- **Énoncé**: Mettez en forme toutes les lignes de la liste ci-dessous en tableau JSON de chaînes, à raison d'une chaîne par ligne, en laissant de côté les lignes vides.

Enregistrements de données:

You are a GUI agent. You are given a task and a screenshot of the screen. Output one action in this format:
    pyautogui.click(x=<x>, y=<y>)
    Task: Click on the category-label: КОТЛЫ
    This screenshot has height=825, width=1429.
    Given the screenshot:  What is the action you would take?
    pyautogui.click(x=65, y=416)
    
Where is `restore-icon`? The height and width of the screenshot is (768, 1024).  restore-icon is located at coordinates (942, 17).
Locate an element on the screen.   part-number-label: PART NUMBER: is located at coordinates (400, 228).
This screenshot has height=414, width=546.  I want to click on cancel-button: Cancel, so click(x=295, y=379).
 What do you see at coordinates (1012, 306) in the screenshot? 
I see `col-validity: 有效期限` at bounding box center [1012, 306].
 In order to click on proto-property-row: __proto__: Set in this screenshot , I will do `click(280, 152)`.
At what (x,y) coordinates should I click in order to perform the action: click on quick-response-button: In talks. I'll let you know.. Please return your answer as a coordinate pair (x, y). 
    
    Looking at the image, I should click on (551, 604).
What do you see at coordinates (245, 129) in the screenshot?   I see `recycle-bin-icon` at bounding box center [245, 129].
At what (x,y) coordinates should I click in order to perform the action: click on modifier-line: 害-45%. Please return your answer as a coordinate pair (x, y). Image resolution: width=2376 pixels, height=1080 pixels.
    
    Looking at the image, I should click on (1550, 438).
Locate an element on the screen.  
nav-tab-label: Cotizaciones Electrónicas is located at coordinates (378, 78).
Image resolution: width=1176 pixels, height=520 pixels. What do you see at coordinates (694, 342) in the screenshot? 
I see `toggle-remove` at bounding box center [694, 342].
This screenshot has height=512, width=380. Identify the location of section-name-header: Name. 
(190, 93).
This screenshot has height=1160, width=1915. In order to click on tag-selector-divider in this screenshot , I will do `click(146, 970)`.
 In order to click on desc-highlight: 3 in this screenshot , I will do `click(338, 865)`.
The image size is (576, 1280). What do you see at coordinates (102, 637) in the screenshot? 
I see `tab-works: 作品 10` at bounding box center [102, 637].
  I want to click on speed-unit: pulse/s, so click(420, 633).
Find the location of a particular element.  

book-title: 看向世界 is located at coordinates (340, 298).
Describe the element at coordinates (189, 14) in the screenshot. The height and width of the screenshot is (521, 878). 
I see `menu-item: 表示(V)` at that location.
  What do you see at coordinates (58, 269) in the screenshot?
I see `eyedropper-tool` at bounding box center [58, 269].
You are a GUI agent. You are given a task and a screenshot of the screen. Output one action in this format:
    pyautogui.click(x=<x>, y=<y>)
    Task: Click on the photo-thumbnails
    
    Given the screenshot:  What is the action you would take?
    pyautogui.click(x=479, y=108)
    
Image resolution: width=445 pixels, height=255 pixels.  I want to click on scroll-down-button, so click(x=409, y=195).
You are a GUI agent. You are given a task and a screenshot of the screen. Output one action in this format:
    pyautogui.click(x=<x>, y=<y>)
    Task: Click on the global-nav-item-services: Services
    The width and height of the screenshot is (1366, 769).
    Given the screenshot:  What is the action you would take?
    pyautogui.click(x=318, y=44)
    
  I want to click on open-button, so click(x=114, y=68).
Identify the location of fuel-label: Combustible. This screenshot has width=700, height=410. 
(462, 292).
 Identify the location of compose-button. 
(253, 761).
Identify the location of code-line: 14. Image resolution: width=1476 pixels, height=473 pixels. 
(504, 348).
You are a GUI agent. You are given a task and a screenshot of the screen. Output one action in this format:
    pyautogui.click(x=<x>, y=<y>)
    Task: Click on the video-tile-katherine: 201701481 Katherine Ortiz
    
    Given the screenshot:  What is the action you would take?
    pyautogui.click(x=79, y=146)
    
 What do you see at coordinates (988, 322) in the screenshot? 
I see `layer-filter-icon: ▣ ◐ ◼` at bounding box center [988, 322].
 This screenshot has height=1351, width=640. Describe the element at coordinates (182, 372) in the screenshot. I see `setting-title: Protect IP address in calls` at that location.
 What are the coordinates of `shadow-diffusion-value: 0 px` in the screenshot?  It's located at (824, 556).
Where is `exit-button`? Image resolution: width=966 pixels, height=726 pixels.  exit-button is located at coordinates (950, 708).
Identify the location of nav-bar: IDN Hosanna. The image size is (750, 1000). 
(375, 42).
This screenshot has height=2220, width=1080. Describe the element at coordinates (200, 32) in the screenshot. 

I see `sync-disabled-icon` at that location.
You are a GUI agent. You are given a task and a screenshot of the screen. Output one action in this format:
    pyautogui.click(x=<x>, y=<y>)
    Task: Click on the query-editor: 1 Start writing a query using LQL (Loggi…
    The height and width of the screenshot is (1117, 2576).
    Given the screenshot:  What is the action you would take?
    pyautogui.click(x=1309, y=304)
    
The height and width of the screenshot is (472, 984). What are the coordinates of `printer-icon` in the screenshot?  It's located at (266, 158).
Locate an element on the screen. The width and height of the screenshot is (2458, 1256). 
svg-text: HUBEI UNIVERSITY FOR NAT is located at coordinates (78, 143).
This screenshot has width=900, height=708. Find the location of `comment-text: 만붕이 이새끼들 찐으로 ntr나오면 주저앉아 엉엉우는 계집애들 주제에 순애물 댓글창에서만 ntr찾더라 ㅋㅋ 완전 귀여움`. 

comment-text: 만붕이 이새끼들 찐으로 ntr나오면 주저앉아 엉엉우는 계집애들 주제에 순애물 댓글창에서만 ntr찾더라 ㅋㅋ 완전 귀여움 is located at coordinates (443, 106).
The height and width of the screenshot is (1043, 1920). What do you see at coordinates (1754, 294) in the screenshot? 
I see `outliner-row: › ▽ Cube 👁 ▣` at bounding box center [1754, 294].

- **Corrigé**:
[
  "You are a GUI agent. You are given a task and a screenshot of the screen. Output one action in this format:",
  "    pyautogui.click(x=<x>, y=<y>)",
  "    Task: Click on the category-label: КОТЛЫ",
  "    This screenshot has height=825, width=1429.",
  "    Given the screenshot:  What is the action you would take?",
  "    pyautogui.click(x=65, y=416)",
  "Where is `restore-icon`? The height and width of the screenshot is (768, 1024).  restore-icon is located at coordinates (942, 17).",
  "Locate an element on the screen.   part-number-label: PART NUMBER: is located at coordinates (400, 228).",
  "This screenshot has height=414, width=546.  I want to click on cancel-button: Cancel, so click(x=295, y=379).",
  " What do you see at coordinates (1012, 306) in the screenshot? ",
  "I see `col-validity: 有效期限` at bounding box center [1012, 306].",
  " In order to click on proto-property-row: __proto__: Set in this screenshot , I will do `click(280, 152)`.",
  "At what (x,y) coordinates should I click in order to perform the action: click on quick-response-button: In talks. I'll let you know.. Please return your answer as a coordinate pair (x, y). ",
  "    Looking at the image, I should click on (551, 604).",
  "What do you see at coordinates (245, 129) in the screenshot?   I see `recycle-bin-icon` at bounding box center [245, 129].",
  "At what (x,y) coordinates should I click in order to perform the action: click on modifier-line: 害-45%. Please return your answer as a coordinate pair (x, y). Image resolution: width=2376 pixels, height=1080 pixels.",
  "    Looking at the image, I should click on (1550, 438).",
  "Locate an element on the screen.  ",
  "nav-tab-label: Cotizaciones Electrónicas is located at coordinates (378, 78).",
  "Image resolution: width=1176 pixels, height=520 pixels. What do you see at coordinates (694, 342) in the screenshot? ",
  "I see `toggle-remove` at bounding box center [694, 342].",
  "This screenshot has height=512, width=380. Identify the location of section-name-header: Name. ",
  "(190, 93).",
  "This screenshot has height=1160, width=1915. In order to click on tag-selector-divider in this screenshot , I will do `click(146, 970)`.",
  " In order to click on desc-highlight: 3 in this screenshot , I will do `click(338, 865)`.",
  "The image size is (576, 1280). What do you see at coordinates (102, 637) in the screenshot? ",
  "I see `tab-works: 作品 10` at bounding box center [102, 637].",
  "  I want to click on speed-unit: pulse/s, so click(420, 633).",
  "Find the location of a particular element.  ",
  "book-title: 看向世界 is located at coordinates (340, 298).",
  "Describe the element at coordinates (189, 14) in the screenshot. The height and width of the screenshot is (521, 878). ",
  "I see `menu-item: 表示(V)` at that location.",
  "  What do you see at coordinates (58, 269) in the screenshot?",
  "I see `eyedropper-tool` at bounding box center [58, 269].",
  "You are a GUI agent. You are given a task and a screenshot of the screen. Output one action in this format:",
  "    pyautogui.click(x=<x>, y=<y>)",
  "    Task: Click on the photo-thumbnails",
  "    Given the screenshot:  What is the action you would take?",
  "    pyautogui.click(x=479, y=108)",
  "Image resolution: width=445 pixels, height=255 pixels.  I want to click on scroll-down-button, so click(x=409, y=195).",
  "You are a GUI agent. You are given a task and a screenshot of the screen. Output one action in this format:",
  "    pyautogui.click(x=<x>, y=<y>)",
  "    Task: Click on the global-nav-item-services: Services",
  "    The width and height of the screenshot is (1366, 769).",
  "    Given the screenshot:  What is the action you would take?",
  "    pyautogui.click(x=318, y=44)",
  "  I want to click on open-button, so click(x=114, y=68).",
  "Identify the location of fuel-label: Combustible. This screenshot has width=700, height=410. ",
  "(462, 292).",
  " Identify the location of compose-button. ",
  "(253, 761).",
  "Identify the location of code-line: 14. Image resolution: width=1476 pixels, height=473 pixels. ",
  "(504, 348).",
  "You are a GUI agent. You are given a task and a screenshot of the screen. Output one action in this format:",
  "    pyautogui.click(x=<x>, y=<y>)",
  "    Task: Click on the video-tile-katherine: 201701481 Katherine Ortiz",
  "    Given the screenshot:  What is the action you would take?",
  "    pyautogui.click(x=79, y=146)",
  " What do you see at coordinates (988, 322) in the screenshot? ",
  "I see `layer-filter-icon: ▣ ◐ ◼` at bounding box center [988, 322].",
  " This screenshot has height=1351, width=640. Describe the element at coordinates (182, 372) in the screenshot. I see `setting-title: Protect IP address in calls` at that location.",
  " What are the coordinates of `shadow-diffusion-value: 0 px` in the screenshot?  It's located at (824, 556).",
  "Where is `exit-button`? Image resolution: width=966 pixels, height=726 pixels.  exit-button is located at coordinates (950, 708).",
  "Identify the location of nav-bar: IDN Hosanna. The image size is (750, 1000). ",
  "(375, 42).",
  "This screenshot has height=2220, width=1080. Describe the element at coordinates (200, 32) in the screenshot. ",
  "I see `sync-disabled-icon` at that location.",
  "You are a GUI agent. You are given a task and a screenshot of the screen. Output one action in this format:",
  "    pyautogui.click(x=<x>, y=<y>)",
  "    Task: Click on the query-editor: 1 Start writing a query using LQL (Loggi…",
  "    The height and width of the screenshot is (1117, 2576).",
  "    Given the screenshot:  What is the action you would take?",
  "    pyautogui.click(x=1309, y=304)",
  "The height and width of the screenshot is (472, 984). What are the coordinates of `printer-icon` in the screenshot?  It's located at (266, 158).",
  "Locate an element on the screen. The width and height of the screenshot is (2458, 1256). ",
  "svg-text: HUBEI UNIVERSITY FOR NAT is located at coordinates (78, 143).",
  "This screenshot has width=900, height=708. Find the location of `comment-text: 만붕이 이새끼들 찐으로 ntr나오면 주저앉아 엉엉우는 계집애들 주제에 순애물 댓글창에서만 ntr찾더라 ㅋㅋ 완전 귀여움`. ",
  "comment-text: 만붕이 이새끼들 찐으로 ntr나오면 주저앉아 엉엉우는 계집애들 주제에 순애물 댓글창에서만 ntr찾더라 ㅋㅋ 완전 귀여움 is located at coordinates (443, 106).",
  "The height and width of the screenshot is (1043, 1920). What do you see at coordinates (1754, 294) in the screenshot? ",
  "I see `outliner-row: › ▽ Cube 👁 ▣` at bounding box center [1754, 294]."
]